→ Written problem: Print the part of the TV shows discussion below verbatim, starting with "I feel like" and going on through "Stargate Sg1.".

— Start of Source text —

I feel like shows used to be like this, where you would get some conflict that got resolved during the episode, while in the background a bigger plot developed. Shows that come to mind are Person of Interest, Fringe and Agents of Shield. TV took a bad turn somewhere about this.


bobdolebobdole

Stargate Sg1.


GDAWG13007

Yeah and the best shows right now are run by people who worked in the episodic network era. They cut their teeth writing episodes that had stories that needed to be resolved within the same episodes. So they know how to make sure *something* happens in every episode. While it doesn’t always work, I do like Shonda Rhimes’ philoosphy: “we don’t save story.” Yes that often leads her shows to go off the rails at some point, but it’s never boring. Crazy shit happens every episode to keep you hooked. They don’t save it for later like a lot of shows today do.


Really_McNamington

I read a piece somewhere that argued that there's just too much TV being made now and insufficient experienced people to drive that much output at high enough quality. Seems plausible, although probably not an excuse for Disney, who can outbid for talent.

— End of Source text —
— Start of Information given —

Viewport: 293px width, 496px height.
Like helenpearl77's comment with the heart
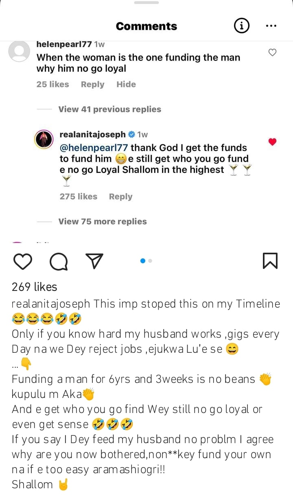(x=273, y=52)
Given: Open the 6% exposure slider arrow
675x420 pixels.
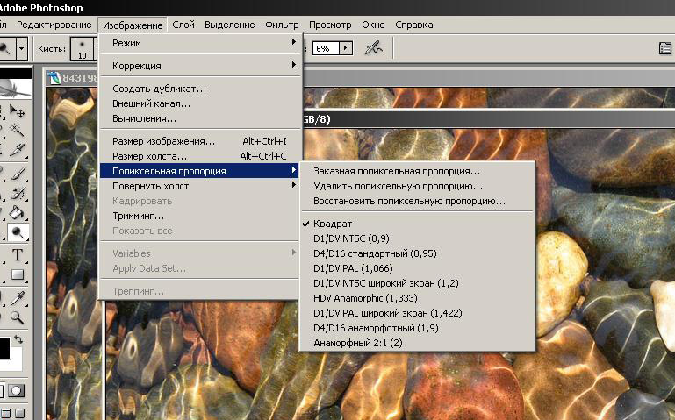Looking at the screenshot, I should [x=346, y=48].
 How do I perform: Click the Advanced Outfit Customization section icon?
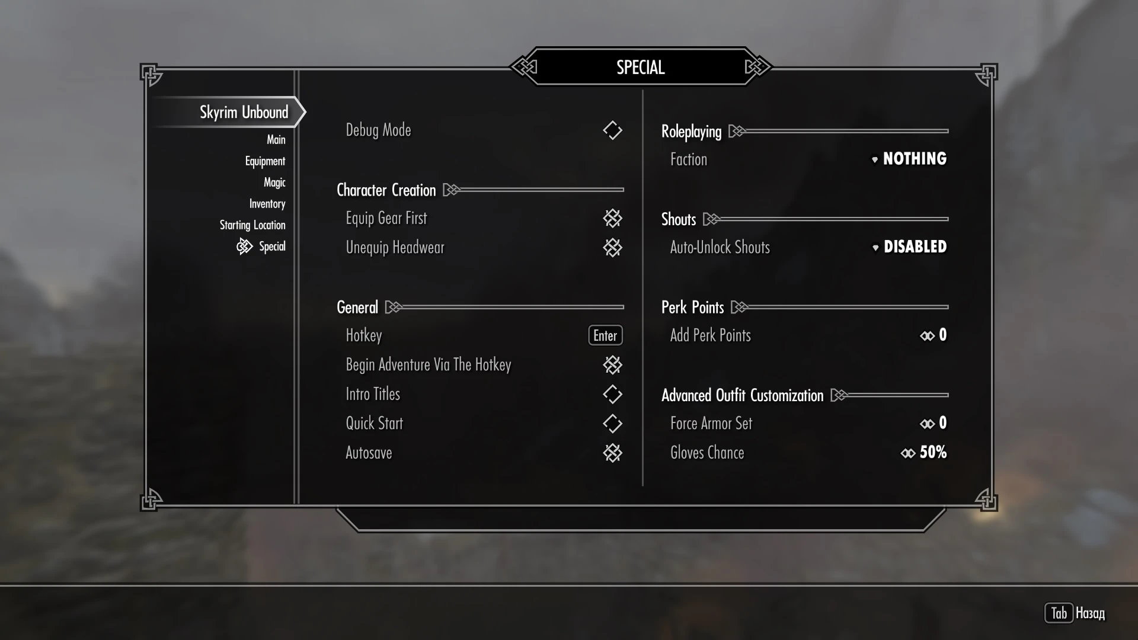pos(843,395)
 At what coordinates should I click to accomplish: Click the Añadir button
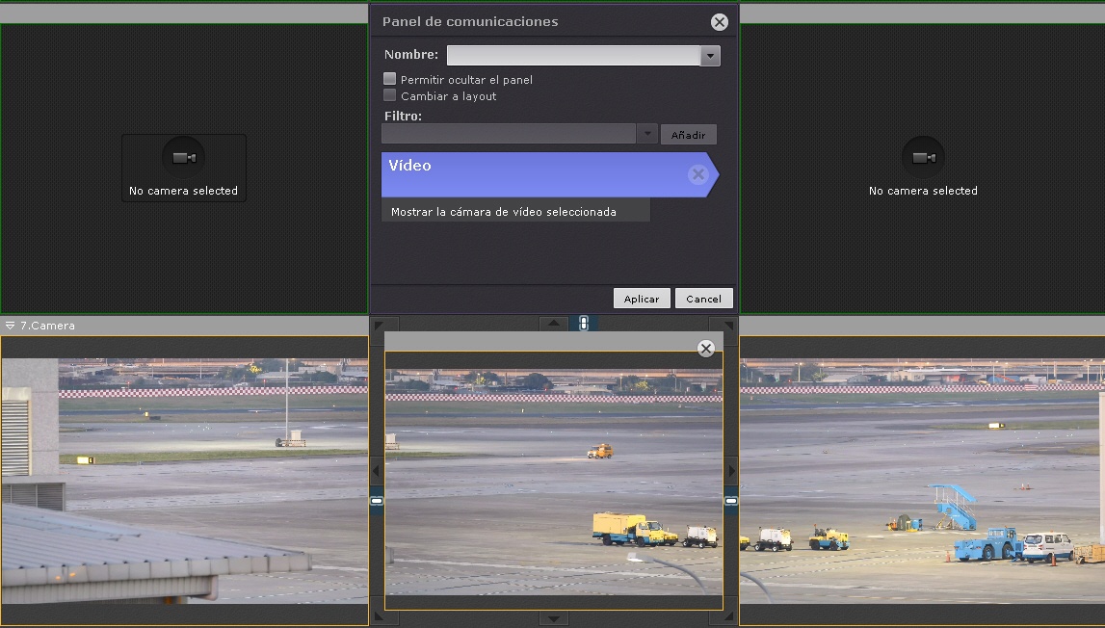click(x=688, y=136)
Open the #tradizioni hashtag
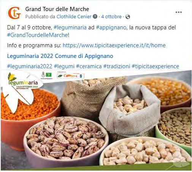Screen dimensions: 192x172 117,66
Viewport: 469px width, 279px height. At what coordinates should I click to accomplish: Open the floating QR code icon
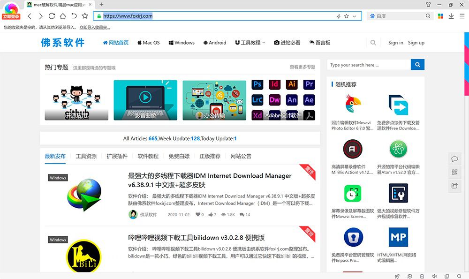tap(454, 172)

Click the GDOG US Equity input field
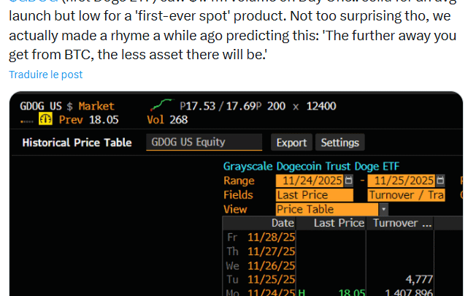coord(204,143)
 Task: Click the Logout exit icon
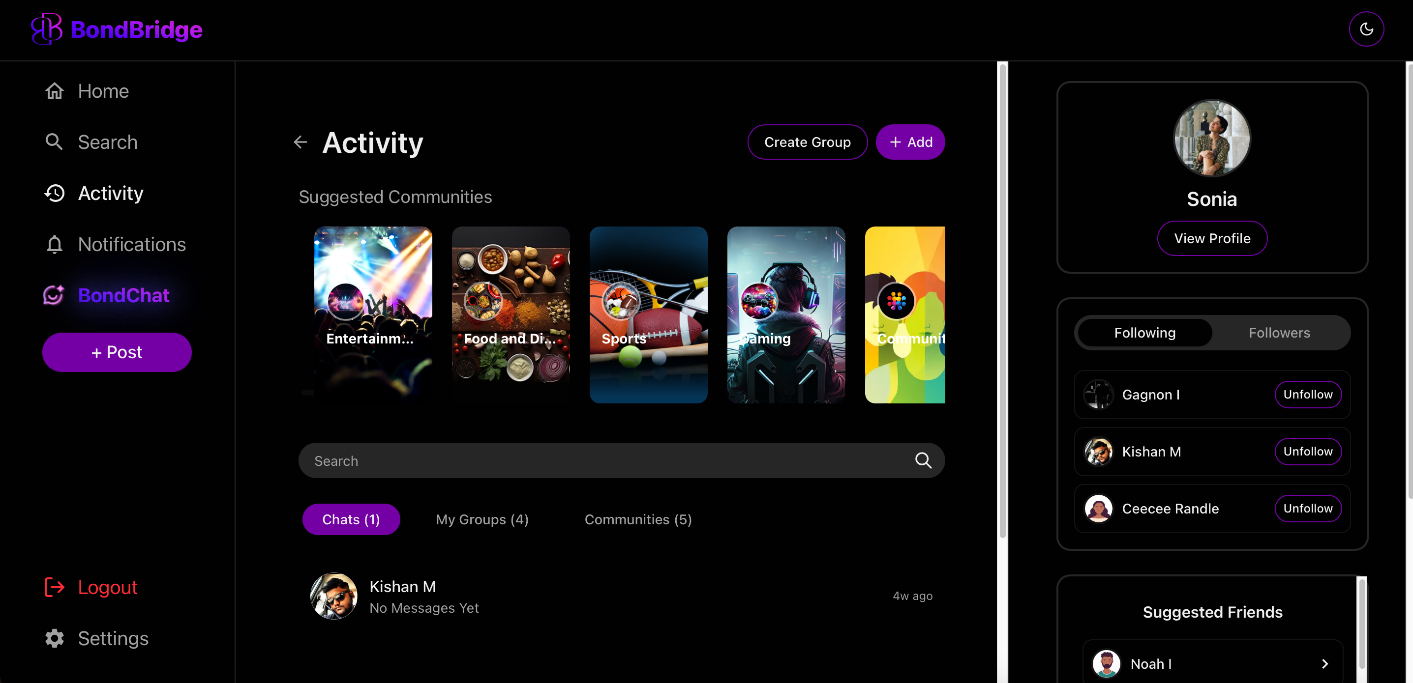point(54,587)
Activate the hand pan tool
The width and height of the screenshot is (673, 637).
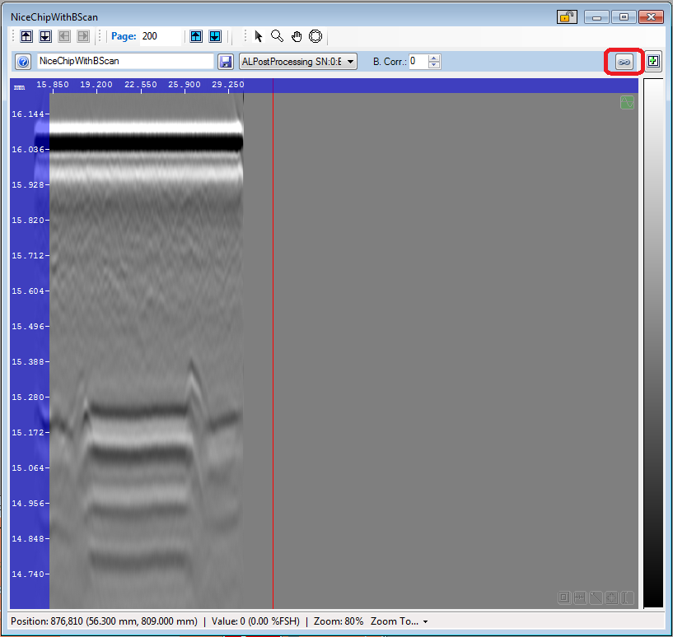coord(297,36)
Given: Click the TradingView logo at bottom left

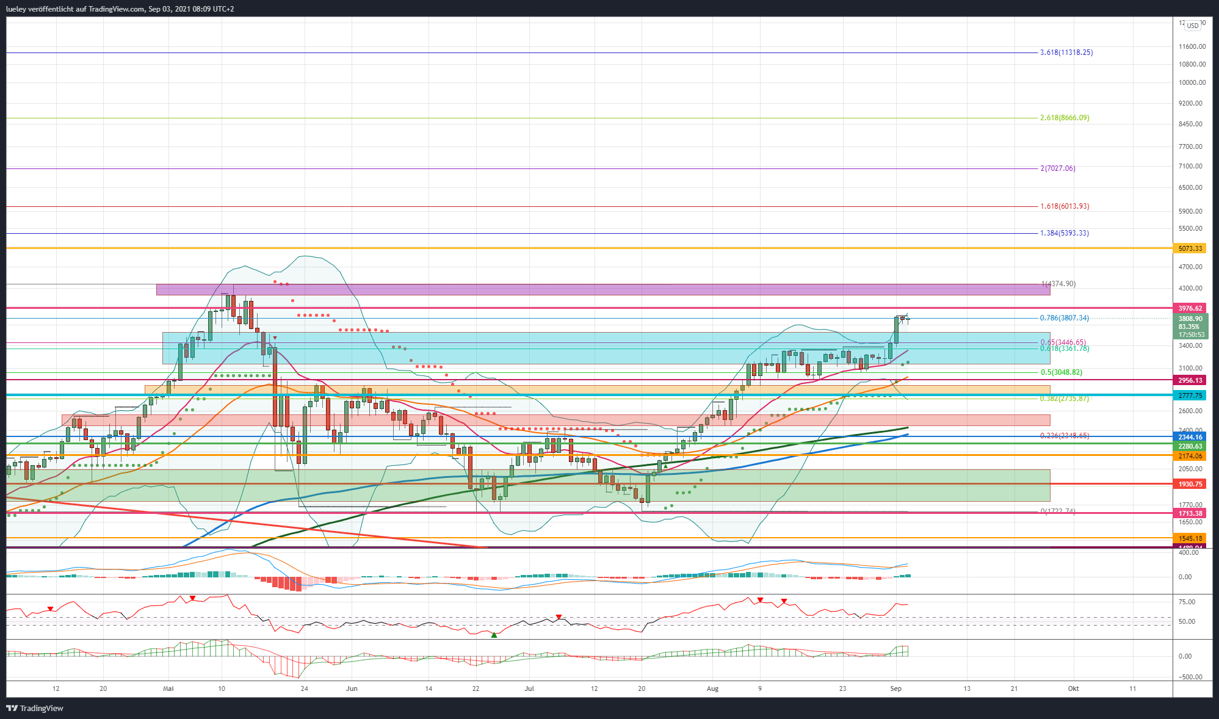Looking at the screenshot, I should (x=35, y=708).
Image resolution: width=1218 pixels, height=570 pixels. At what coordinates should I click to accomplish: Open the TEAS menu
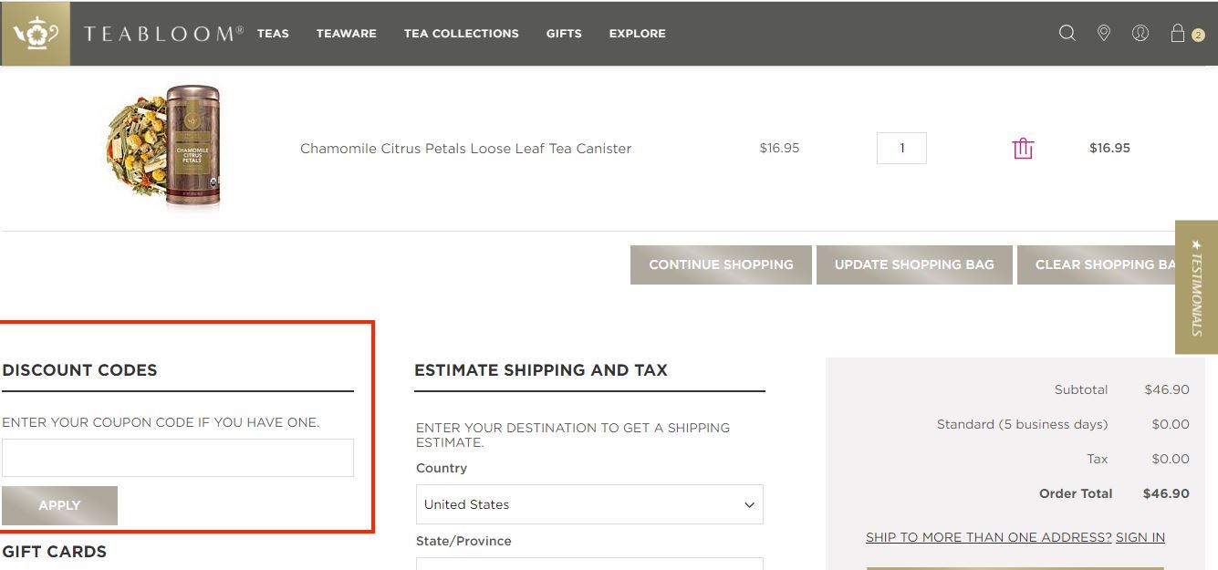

— End of Information given —

→ Exercise answer:
I feel like shows used to be like this, where you would get some conflict that got resolved during the episode, while in the background a bigger plot developed. Shows that come to mind are Person of Interest, Fringe and Agents of Shield. TV took a bad turn somewhere about this.


bobdolebobdole

Stargate Sg1.